#### MATERIAL:

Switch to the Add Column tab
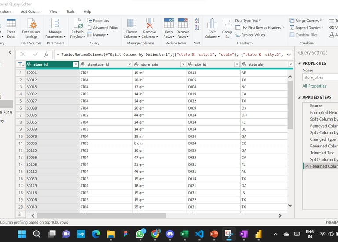 (x=31, y=11)
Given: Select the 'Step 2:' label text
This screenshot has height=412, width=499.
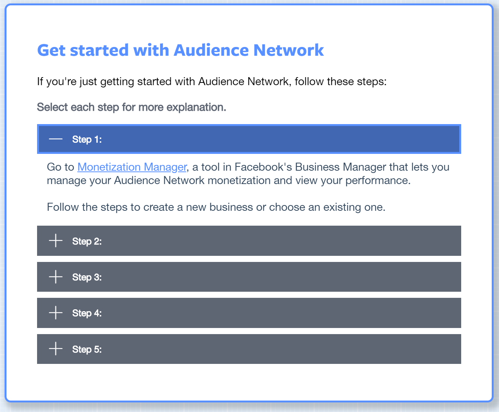Looking at the screenshot, I should [x=87, y=241].
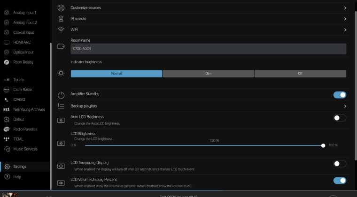
Task: Open Settings in the sidebar
Action: tap(20, 167)
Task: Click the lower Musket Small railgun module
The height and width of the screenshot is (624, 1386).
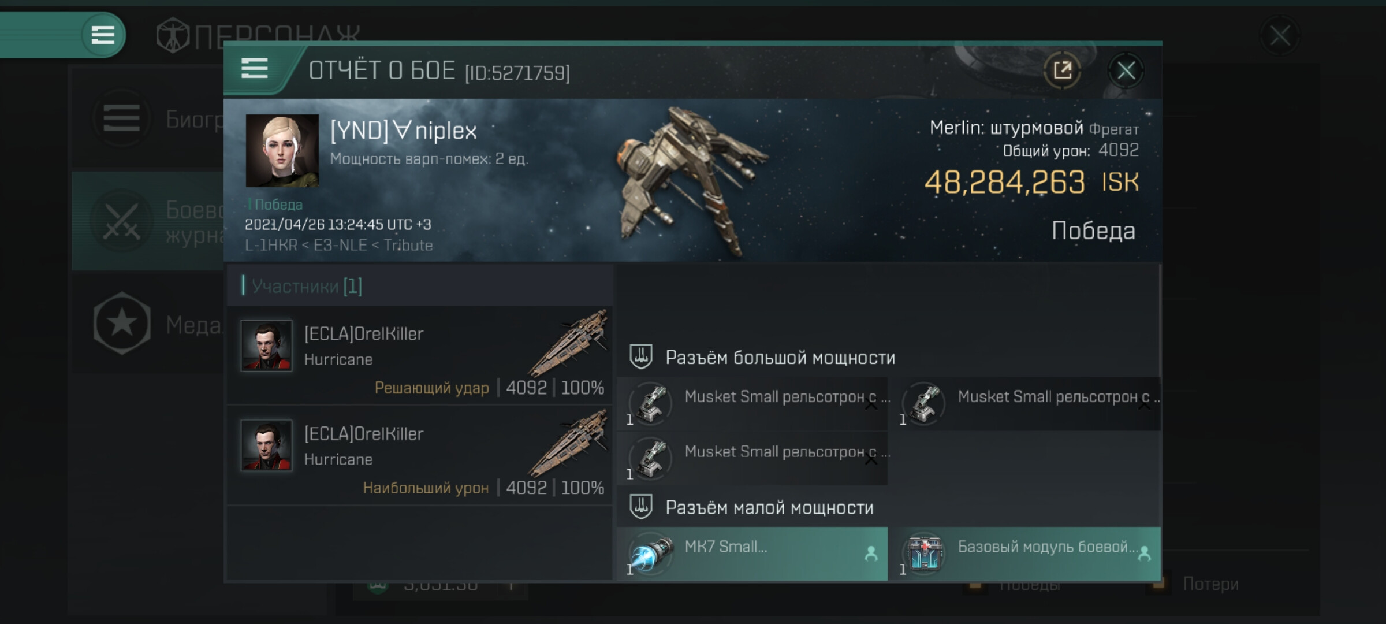Action: [752, 459]
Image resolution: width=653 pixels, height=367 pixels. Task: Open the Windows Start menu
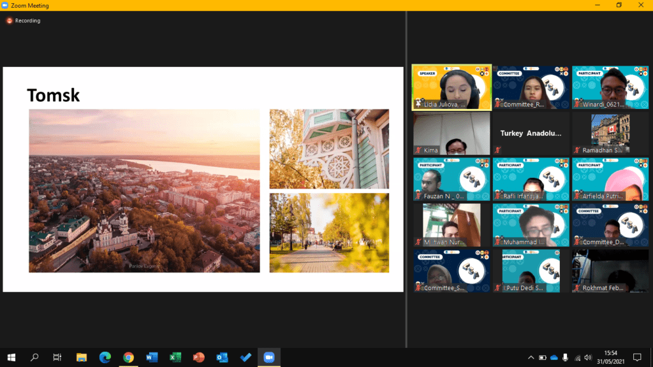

#### TO DO:
Reproduce every line of the items above word for word, leaving out the pictures.

#### COMPLETE OUTPUT:
Switch to the Add Column tab
 (x=31, y=11)
Given: Select the 'Step 2:' label text
This screenshot has height=412, width=499.
Looking at the screenshot, I should [x=87, y=241].
Task: Open Settings in the sidebar
Action: tap(20, 167)
Task: Click the lower Musket Small railgun module
The height and width of the screenshot is (624, 1386).
Action: [752, 459]
Image resolution: width=653 pixels, height=367 pixels. Task: Open the Windows Start menu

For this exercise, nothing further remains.